Abstract 1608: Paraoxonase 2 Deficiency Alters Mitochondrial Function and Exacerbates the Development of Atherosclerosis
Objective: Functional abnormalities of mitochondrial electron transport chain (ETC) complexes resulting in increased production of reactive oxygen species (ROS) play an important role in the development of many inflammatory diseases including atherosclerosis. Paraoxonase 2 (PON2) is a ubiquitously expressed intracellular lipo-lactonase with undefined antioxidant properties. PON2 deficient (PON2-def) C57BL/6J mice accumulate elevated levels of ROS in circulation and tissues, and develop aggravated atherosclerotic lesions compared to control mice fed an atherogenic diet. The mechanism whereby the absence of PON2 contributes to oxidative stress is unclear.

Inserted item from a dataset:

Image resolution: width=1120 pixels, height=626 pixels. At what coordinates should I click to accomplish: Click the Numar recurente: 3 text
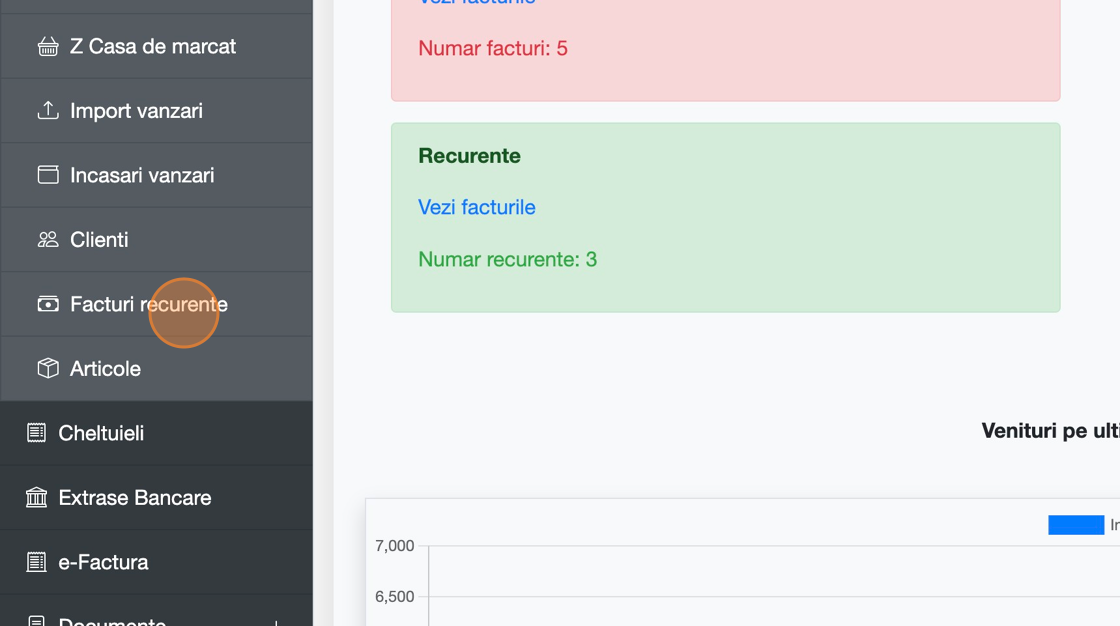(x=507, y=260)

Methods and Results: In this report, we demonstrate that PON2-def mice on the hyperlipidemic apoE null background (PON2-def/apoE−/−) develop exacerbated atherosclerotic lesions both on the chow diet and western diet (p<0.05). The heightened lesions in PON2-def/apoE−/− mice were independent of lipoprotein cholesterol levels but correlated with lipoprotein inflammatory properties. We show, for the first time, that PON2 protein is associated with respiratory complex III of the inner mitochondrial membrane. Moreover, ETC complex I+III (NADH-cytochrome C Reductase) and complex IV (Cytochrome Oxidase) activities were significantly reduced (p<0.05) in PON2-def mice compared to wild type mice fed an atherogenic diet indicative of impaired function. Furthermore, mitochondria from PON2-def mice fed an atherogenic diet show significantly elevated levels of malondialdehyde formation and reduced glutathione accumulation indicative of oxidative stress. In contrast, overexpression of PON2 protected mitochondria from H2O2 mediated oxidative stress.
Conclusion: Our results illustrate that the anti-atherogenic effects of PON2 may, in part, be mediated by its role in mitochondrial function.